# Annual Pipeline Failures

> How many pipelines broke this year?

Canonical URL: <https://datadriven.io/problems/annual_pipeline_failures>

Domain: SQL · Difficulty: easy · Seniority: L3

## Problem

The data engineering team is reviewing historical reliability for the 'etl_users' pipeline. Count the number of failed runs per year, excluding any runs without a recorded start time. Present results from the earliest year to the latest.

## Worked solution and explanation

### Why this problem exists in real interviews

Interviewers use the `data_pipes` table here to probe grouped aggregation. The columns `pipe_name`, `status`, `rows_in` force candidates to reason about the correct grain before writing any aggregation.

---

### Break down the requirements

#### Step 1: Filter to qualifying rows

The WHERE clause narrows to relevant rows before grouping: `status = 'failed'`.

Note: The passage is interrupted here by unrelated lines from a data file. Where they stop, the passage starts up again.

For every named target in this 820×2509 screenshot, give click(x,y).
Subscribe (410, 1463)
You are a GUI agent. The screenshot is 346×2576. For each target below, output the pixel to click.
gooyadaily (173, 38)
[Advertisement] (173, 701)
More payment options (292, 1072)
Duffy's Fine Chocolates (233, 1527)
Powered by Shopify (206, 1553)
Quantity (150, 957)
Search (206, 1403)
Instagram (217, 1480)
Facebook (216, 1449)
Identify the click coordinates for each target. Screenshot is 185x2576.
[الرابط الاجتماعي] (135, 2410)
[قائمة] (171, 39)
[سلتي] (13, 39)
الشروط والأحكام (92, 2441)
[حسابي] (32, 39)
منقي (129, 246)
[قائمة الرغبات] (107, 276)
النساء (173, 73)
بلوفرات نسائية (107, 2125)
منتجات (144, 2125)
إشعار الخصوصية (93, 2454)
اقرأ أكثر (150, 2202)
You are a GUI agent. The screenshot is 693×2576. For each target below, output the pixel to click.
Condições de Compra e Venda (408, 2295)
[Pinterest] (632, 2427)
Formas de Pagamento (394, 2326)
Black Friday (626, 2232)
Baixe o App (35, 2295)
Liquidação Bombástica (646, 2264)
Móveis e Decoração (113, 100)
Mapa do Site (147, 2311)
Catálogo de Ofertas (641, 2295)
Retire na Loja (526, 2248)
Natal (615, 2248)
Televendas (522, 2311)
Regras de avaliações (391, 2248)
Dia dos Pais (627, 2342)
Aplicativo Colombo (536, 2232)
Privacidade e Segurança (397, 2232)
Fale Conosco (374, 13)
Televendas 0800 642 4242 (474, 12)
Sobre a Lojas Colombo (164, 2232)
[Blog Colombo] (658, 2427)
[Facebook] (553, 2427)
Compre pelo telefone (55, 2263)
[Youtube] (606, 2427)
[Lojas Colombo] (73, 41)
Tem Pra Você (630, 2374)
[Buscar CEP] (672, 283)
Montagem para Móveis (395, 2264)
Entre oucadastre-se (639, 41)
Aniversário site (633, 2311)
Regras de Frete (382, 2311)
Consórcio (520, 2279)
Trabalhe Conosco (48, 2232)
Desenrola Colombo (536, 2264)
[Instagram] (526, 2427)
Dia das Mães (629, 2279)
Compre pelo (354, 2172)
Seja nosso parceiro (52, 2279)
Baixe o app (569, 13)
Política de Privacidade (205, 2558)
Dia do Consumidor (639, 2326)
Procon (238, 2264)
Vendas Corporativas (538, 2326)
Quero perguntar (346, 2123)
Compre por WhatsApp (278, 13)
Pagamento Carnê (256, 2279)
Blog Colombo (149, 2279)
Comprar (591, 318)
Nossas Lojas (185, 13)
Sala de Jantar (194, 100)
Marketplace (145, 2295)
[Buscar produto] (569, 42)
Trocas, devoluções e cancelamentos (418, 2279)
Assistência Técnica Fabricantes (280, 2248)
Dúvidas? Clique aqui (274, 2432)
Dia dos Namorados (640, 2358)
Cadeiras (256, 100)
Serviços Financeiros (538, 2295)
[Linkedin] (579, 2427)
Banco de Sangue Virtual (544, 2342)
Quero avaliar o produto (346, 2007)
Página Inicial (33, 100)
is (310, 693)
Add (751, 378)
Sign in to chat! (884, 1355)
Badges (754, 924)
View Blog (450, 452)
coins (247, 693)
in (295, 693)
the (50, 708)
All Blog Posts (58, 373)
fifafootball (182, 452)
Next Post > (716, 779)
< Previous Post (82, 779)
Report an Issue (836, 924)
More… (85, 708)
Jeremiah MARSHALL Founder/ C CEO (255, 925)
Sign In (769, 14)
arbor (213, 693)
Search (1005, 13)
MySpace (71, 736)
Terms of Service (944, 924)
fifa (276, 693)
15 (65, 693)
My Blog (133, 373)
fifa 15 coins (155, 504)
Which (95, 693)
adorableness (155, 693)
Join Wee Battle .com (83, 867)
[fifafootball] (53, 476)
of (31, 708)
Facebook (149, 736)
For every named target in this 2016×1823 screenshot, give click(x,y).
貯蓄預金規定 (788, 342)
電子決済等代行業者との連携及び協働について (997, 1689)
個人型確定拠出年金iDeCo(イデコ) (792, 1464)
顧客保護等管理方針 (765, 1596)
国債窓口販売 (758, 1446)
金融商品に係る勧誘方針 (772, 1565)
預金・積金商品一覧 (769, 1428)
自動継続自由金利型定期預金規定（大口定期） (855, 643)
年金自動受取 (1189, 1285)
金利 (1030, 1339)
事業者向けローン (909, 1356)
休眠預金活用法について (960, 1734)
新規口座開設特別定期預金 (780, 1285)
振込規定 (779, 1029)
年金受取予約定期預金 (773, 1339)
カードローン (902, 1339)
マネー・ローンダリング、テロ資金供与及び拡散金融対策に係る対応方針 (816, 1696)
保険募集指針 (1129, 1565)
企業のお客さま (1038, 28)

#### Step 2: Group by `STRFTIME('%Y'`

`GROUP BY` at the correct grain produces one row per group.

#### Step 3: Compute `COUNT(*)`

The COUNT function counts rows per group.

#### Step 4: Order by the metric

Sort by `cnt` desc for readability.

---

### The solution

**Group-aggregate for annual pipeline failures**

```sql
SELECT
    STRFTIME('%Y', start_at) AS year, STRFTIME('%Y', start_at), status,
    COUNT(*) AS cnt
FROM data_pipes
WHERE status = 'failed'
GROUP BY STRFTIME('%Y', start_at), status
ORDER BY cnt DESC
```

> **Cost Analysis**
>
> The main table has 50K rows. The GROUP BY reduces the row count early, keeping downstream operations cheap.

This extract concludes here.